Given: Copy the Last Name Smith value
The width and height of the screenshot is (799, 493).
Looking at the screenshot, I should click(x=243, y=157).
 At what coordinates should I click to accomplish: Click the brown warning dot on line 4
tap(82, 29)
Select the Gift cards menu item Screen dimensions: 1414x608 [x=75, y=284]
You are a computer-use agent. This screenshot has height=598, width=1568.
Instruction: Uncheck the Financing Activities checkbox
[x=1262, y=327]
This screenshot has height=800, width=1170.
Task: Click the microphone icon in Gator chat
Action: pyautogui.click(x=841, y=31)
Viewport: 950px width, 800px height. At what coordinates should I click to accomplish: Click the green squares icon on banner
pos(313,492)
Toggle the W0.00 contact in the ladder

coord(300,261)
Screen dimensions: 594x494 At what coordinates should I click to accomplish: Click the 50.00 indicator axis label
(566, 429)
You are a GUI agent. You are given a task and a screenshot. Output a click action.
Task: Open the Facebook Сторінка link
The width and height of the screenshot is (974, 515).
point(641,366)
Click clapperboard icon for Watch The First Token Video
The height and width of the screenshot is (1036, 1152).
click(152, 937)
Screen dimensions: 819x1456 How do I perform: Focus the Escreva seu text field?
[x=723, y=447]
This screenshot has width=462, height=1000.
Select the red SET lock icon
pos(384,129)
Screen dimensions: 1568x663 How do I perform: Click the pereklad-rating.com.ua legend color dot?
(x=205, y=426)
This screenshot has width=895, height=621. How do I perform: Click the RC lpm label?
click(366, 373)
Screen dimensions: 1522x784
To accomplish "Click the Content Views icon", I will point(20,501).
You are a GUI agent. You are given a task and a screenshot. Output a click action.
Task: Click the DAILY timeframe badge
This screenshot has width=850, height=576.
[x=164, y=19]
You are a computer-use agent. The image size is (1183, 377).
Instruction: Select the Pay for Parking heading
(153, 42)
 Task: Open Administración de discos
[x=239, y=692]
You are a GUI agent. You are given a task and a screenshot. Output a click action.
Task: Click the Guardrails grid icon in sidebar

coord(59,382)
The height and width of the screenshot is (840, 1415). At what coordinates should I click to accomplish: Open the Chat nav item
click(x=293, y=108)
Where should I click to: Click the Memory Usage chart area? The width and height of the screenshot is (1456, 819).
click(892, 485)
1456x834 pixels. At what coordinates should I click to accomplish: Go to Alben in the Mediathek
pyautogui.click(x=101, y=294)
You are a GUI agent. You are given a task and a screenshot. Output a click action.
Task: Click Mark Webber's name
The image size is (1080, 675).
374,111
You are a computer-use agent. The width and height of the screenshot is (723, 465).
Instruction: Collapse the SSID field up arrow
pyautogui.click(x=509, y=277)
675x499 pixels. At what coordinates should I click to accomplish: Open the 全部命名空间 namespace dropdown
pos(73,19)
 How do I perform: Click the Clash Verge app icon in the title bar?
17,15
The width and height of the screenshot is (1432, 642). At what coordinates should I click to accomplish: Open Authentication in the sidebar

■ ■ ■ ■ ■ ■ ■

Requirements ::
Please give all of the entries above as a numbered list, leaving out the blank lines.

The output ::
1. Given: Copy the Last Name Smith value
2. The width and height of the screenshot is (799, 493).
3. Looking at the screenshot, I should click(x=243, y=157).
4.  At what coordinates should I click to accomplish: Click the brown warning dot on line 4
5. tap(82, 29)
6. Select the Gift cards menu item Screen dimensions: 1414x608 [x=75, y=284]
7. You are a computer-use agent. This screenshot has height=598, width=1568.
8. Instruction: Uncheck the Financing Activities checkbox
9. [x=1262, y=327]
10. This screenshot has height=800, width=1170.
11. Task: Click the microphone icon in Gator chat
12. Action: pyautogui.click(x=841, y=31)
13. Viewport: 950px width, 800px height. At what coordinates should I click to accomplish: Click the green squares icon on banner
14. pos(313,492)
15. Toggle the W0.00 contact in the ladder
16. coord(300,261)
17. Screen dimensions: 594x494 At what coordinates should I click to accomplish: Click the 50.00 indicator axis label
18. (566, 429)
19. You are a GUI agent. You are given a task and a screenshot. Output a click action.
20. Task: Open the Facebook Сторінка link
21. The width and height of the screenshot is (974, 515).
22. point(641,366)
23. Click clapperboard icon for Watch The First Token Video
24. The height and width of the screenshot is (1036, 1152).
25. click(152, 937)
26. Screen dimensions: 819x1456 How do I perform: Focus the Escreva seu text field?
27. [x=723, y=447]
28. This screenshot has width=462, height=1000.
29. Select the red SET lock icon
30. pos(384,129)
31. Screen dimensions: 1568x663 How do I perform: Click the pereklad-rating.com.ua legend color dot?
32. (x=205, y=426)
33. This screenshot has width=895, height=621. How do I perform: Click the RC lpm label?
34. click(366, 373)
35. Screen dimensions: 1522x784
36. To accomplish "Click the Content Views icon", I will point(20,501).
37. You are a GUI agent. You are given a task and a screenshot. Output a click action.
38. Task: Click the DAILY timeframe badge
39. This screenshot has width=850, height=576.
40. [x=164, y=19]
41. You are a computer-use agent. The image size is (1183, 377).
42. Instruction: Select the Pay for Parking heading
43. (153, 42)
44.  Task: Open Administración de discos
45. [x=239, y=692]
46. You are a GUI agent. You are given a task and a screenshot. Output a click action.
47. Task: Click the Guardrails grid icon in sidebar
48. coord(59,382)
49. The height and width of the screenshot is (840, 1415). At what coordinates should I click to accomplish: Open the Chat nav item
50. click(x=293, y=108)
51. Where should I click to: Click the Memory Usage chart area? The width and height of the screenshot is (1456, 819).
52. click(892, 485)
53. 1456x834 pixels. At what coordinates should I click to accomplish: Go to Alben in the Mediathek
54. pyautogui.click(x=101, y=294)
55. You are a GUI agent. You are given a task and a screenshot. Output a click action.
56. Task: Click Mark Webber's name
57. The image size is (1080, 675).
58. 374,111
59. You are a computer-use agent. The width and height of the screenshot is (723, 465).
60. Instruction: Collapse the SSID field up arrow
61. pyautogui.click(x=509, y=277)
62. 675x499 pixels. At what coordinates should I click to accomplish: Open the 全部命名空间 namespace dropdown
63. pos(73,19)
64.  How do I perform: Click the Clash Verge app icon in the title bar?
65. 17,15
66. The width and height of the screenshot is (1432, 642). At what coordinates should I click to accomplish: Open Authentication in the sidebar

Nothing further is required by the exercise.